In many countries fishing is outside the regulatory frameworks applied to merchant seafarers and it often operates on a catch share basis where all the crew of a boat share in a joint venture and share the profits once the costs of the voyage have been paid off. This means that the normal framework of employer and employee responsibilities does not exist and assessment of fitness beyond the testing of vision is often not currently a formal requirement, although there are ILO and IMH conventions that make provision for medical assessment of the crews of fishing vessels (4).
The offshore industry
Oil, gas and other mineral exploitation offshore uses a range of vessels and fixed structures, as well as some that spend part of their time as vessels, either being towed or self-powered and part as structures fixed by legs, multiple anchors or dynamic position control. In addition to seafarers, a range of other personnel may be carried, for instance divers, seismic experts and other scientists and surface crews operating remote controlled submarines. Groups such as divers are covered by their own medical assessment regulations which reflect their tasks and risks. In many countries there are also fitness requirements for those working on fixed installations. Because structures are fixed, often carry paramedical staff and are in regular helicopter communication with the shore, these differ in detail from those applied to seafarers. For other groups of non-seafarers working offshore the task done and its location in terms of climate and distance from care needs to be reviewed in making fitness decisions.
The largest group of seafarers in the offshore industry works on supply and safety vessels servicing fixed structures. These are relatively small vessels that have to meet schedules or be on station in all weather conditions. Supply vessels have to transfer cargoes to fixed structures in open waters, while safety vessels may have to launch boats or rescue people from the sea in difficult conditions. A high standard of physical capability is therefore required. Although these vessels can be thought of as coastal, the inflexibility of their schedules and duties means that going off-station because of a medical emergency on board can have major operational and safety implications for a production platform. Hence a significant risk of illness recurrence usually makes a person unfit to work on an offshore support vessel.

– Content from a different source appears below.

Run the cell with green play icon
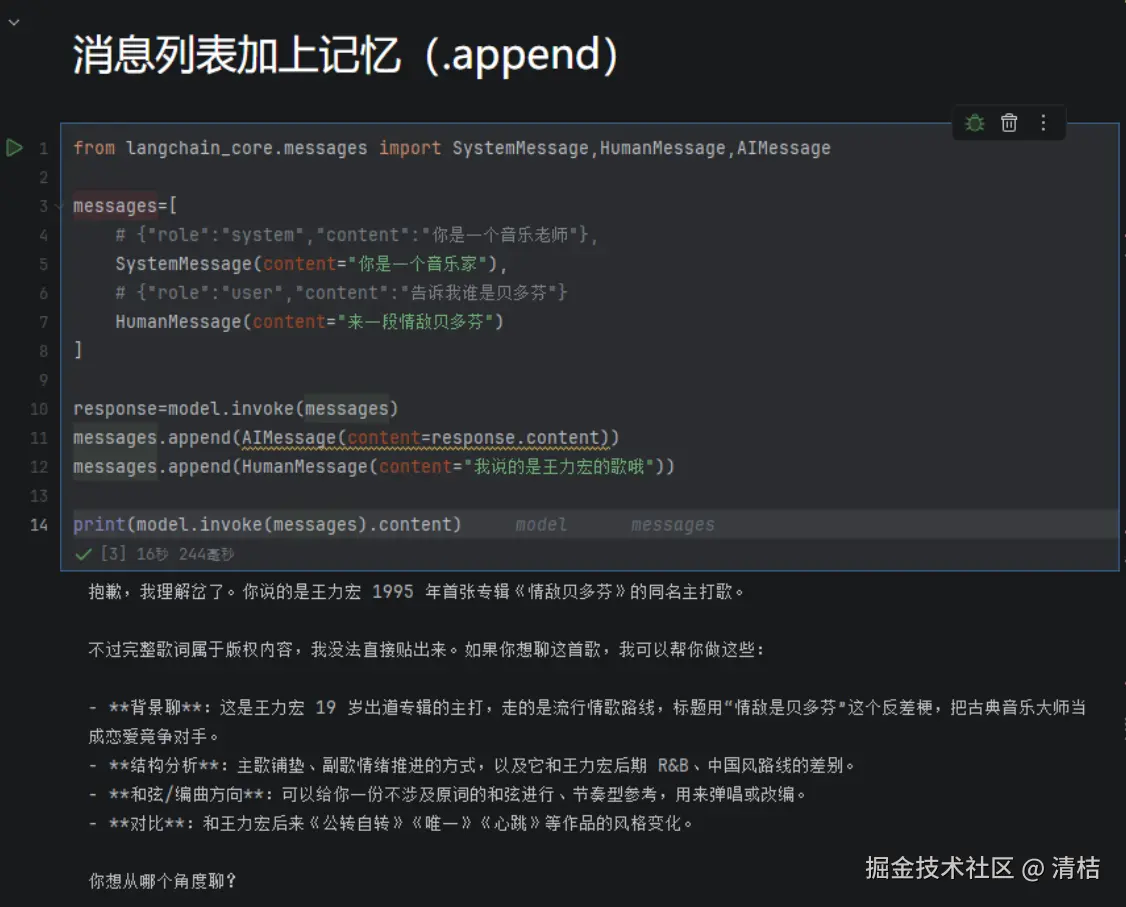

Pilotage requirements vary from passages of less than an hour to some which can take well over a day. A pilot will have to embark and disembark from a vessel to a pilot launch frequently using a ladder down the side of a ship. This can be a climb of 20 metres on a ladder that can sway away from the side as the vessel rolls. This requires good strength, coordination and limb function and the absence of any risk of sudden incapacitation. On board, the pilot will be advising the master on details of navigation, and on occasions taking over the control of the vessel. The visual and cognitive requirements are similar to those for a deck officer.